職種、地位、繰り返しの有無によって、処分の重さは変わる

運送会社のドライバーの飲酒運転、電鉄会社社員の痴漢、管理職ほど重く、繰り返しは重く判断されやすい

加害者に優しくすることが、社員に優しい会社とは限らない

一緒に働く社員たちが安心して働けるよう、公平で相当な懲戒処分をしっかり行う必要がある

1. プライベートな時間は、基本的に行動が自由

会社を経営していると、社員がプライベートな時間に事件を起こすことが、たまにあります。その際の注意点として、まず頭に入れておかなければならないのは、プライベートの時間は、基本的に行動が自由だということです。もちろん、刑事事件を起こしてよいわけではありませんが。そこで本記事では、私生活で飲酒運転や痴漢・暴行などの刑事事件を起こした社員を懲戒処分する際の注意点について解説します。

仕事時間中に行われた不祥事であれば、比較的懲戒処分がやりやすいのです。仕事時間中は仕事に集中しなければなりませんし、まさに会社の指揮命令下に置かれている時間だからです。ところが、本来自由であるはずのプライベートな時間、そんな時間であっても刑事事件を起こした場合に、会社として懲戒処分ができるのかを考えていかなければなりません。

2. それでも懲戒処分ができる場合がある

結論として申し上げると、懲戒処分ができる場合もあります

なぜなら、プライベートな時間とは言っても、会社が雇っている社員の行った刑事事件によって、会社の名誉・信用が毀損されることがあるからです。ですから、仕事時間外であっても、会社として懲戒処分をして、毀損された企業秩序を維持・回復する必要がある場合が、当然に出てくるわけです。

3. 仕事時間中より、抑制的に判断すべき理由

もっとも、プライベートな時間ということは、仕事に集中してやらなければならない時間とは性質が随分違います。

仕事時間中との違い

仕事時間中であれば、「変なことをしないでしっかり仕事をしてください」と言えるわけです。その中で起こした問題であれば、「なぜ仕事と関係ないことをやっているのですか」としっかり注意でき、とても言いやすい。
それと違って、本来自由であるプライベートな時間に起こした刑事事件ですので、懲戒処分ができる事案は、その分だけ抑制・限定されてきます。もしかしたら、仕事時間中に同じことをやった方が、重い懲戒処分ができるケースが多いとも一般的に言えると思います。
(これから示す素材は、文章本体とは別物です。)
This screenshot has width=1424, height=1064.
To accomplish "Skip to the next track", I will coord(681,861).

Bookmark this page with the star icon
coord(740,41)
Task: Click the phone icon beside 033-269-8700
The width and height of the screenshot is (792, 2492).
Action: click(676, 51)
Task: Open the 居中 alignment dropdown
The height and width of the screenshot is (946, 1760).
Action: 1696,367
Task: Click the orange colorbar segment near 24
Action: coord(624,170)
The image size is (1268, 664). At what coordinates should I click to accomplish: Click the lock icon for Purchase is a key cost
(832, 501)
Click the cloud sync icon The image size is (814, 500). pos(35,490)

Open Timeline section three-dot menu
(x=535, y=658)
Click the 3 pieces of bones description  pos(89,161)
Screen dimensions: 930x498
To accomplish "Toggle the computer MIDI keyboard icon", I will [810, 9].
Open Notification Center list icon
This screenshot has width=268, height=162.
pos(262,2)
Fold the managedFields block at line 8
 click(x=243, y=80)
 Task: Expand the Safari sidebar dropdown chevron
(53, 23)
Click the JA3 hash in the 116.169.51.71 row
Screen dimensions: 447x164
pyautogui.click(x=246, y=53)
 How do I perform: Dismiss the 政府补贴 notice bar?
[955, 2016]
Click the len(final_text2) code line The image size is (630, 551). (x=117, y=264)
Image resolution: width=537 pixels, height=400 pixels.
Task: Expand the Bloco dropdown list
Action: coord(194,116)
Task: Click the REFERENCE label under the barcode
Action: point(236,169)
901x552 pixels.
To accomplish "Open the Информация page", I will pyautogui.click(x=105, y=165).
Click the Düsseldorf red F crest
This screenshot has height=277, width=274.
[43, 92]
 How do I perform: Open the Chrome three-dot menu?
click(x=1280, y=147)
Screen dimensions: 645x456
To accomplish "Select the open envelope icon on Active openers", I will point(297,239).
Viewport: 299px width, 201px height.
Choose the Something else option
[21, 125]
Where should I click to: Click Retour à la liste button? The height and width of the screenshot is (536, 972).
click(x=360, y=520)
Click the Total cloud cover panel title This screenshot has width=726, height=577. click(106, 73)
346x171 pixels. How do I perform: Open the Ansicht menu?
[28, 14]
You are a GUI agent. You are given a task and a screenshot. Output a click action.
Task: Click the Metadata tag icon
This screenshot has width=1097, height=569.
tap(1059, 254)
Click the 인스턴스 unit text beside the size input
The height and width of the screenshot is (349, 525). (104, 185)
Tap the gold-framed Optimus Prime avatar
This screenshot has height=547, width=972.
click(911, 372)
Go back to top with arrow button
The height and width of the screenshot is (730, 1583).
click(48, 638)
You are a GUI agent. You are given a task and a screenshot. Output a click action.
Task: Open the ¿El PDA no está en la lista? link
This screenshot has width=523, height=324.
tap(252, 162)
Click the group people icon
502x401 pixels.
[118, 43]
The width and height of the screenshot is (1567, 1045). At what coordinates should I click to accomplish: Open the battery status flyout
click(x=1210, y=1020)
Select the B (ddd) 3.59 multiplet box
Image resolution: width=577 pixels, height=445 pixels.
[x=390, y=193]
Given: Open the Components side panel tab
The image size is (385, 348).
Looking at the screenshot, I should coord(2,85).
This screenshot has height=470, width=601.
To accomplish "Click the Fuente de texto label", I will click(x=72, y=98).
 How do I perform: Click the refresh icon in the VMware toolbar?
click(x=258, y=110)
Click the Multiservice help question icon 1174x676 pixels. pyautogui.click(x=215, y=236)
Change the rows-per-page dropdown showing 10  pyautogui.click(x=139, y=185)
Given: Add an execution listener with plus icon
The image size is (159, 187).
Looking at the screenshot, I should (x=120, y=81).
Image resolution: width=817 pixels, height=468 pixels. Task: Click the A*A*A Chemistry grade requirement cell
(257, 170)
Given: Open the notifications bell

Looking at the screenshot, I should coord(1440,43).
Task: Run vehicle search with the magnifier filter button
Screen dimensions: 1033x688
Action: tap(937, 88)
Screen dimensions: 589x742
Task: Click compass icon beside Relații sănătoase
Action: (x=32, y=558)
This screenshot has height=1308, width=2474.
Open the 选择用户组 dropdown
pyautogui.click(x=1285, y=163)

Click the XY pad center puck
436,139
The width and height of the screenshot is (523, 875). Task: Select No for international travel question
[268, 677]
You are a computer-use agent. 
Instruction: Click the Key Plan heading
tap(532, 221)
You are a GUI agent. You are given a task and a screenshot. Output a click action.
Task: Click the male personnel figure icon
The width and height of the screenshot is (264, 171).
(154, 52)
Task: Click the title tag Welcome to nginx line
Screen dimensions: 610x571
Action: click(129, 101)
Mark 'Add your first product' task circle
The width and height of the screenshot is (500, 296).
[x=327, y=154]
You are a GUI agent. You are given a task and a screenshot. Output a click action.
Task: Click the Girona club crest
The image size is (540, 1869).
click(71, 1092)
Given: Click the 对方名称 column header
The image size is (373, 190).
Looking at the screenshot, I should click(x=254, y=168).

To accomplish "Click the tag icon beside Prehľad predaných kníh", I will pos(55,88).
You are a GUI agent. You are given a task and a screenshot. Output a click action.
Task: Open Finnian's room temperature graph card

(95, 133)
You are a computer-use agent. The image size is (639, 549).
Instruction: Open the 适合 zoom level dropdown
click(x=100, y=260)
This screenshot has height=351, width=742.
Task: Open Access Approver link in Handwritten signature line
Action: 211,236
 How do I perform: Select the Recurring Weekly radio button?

プライベートの時間であっても懲戒処分はできる。しかし、仕事時間中に同じような行動を行った場合と比較して、抑制的に懲戒処分を行う必要があるケースが多い。これをまず頭に入れてください。

4. 懲戒処分を行う際に確認すること

次に、懲戒処分を行う場合に何を考えればよいか、思い出してみてください。通常の懲戒処分を行う場合と、基本は同じです。

確認すべき項目

  • 懲戒の種類・事由を就業規則に定め、周知させておく:見ようと思えば就業規則を見られる状態にしておく。これはこの場合でも当然に必要です
  • 懲戒事由に該当するかの確認:ただし、私生活上の行為に対して該当性を確認するわけですから、仕事時間中であることを前提とした定めは適用できません。私生活上の刑事事件を起こした場合でも該当する条項に合致しているか、しっかり見てください
  • 客観的に合理的な理由があること:これを欠く場合は無効になります
  • 社会通念上相当な懲戒処分であること

懲戒処分は、労働者が懲戒に該当する行為をした場合であっても、当該行為の性質・態様その他の事情に照らして、客観的に合理的な理由を欠き、社会通念上相当であると認められない場合には、その権利を濫用したものとして無効になります(労働契約法15条)。ですから、懲戒事由への該当性とは別に、様々な事情を考慮して、実際にその懲戒処分を行っても不当なものではないかを確認していく必要があるのです。

5. 考慮すべき事情:日本鋼管事件の枠組み

では、どんな事情を考慮して決めるのか。古い判決ですが、昭和49年の日本鋼管事件という最高裁判決が、私生活上の非行に関する考え方を示しています。

考慮すべき要素

私生活上の行為が企業秩序に及ぼす影響を判断するにあたっては、次のような事情が考慮されるとされています。

  • 当該行為の性質・情状
  • 会社の事業の種類・態様・規模
  • 会社の経済界に占める地位、経営方針
  • その従業員の会社における地位・職種

これらを考慮して、企業の社会的評価に及ぼす悪影響が相当程度重大であると客観的に評価できる場合に、懲戒の対象とし得るという考え方です。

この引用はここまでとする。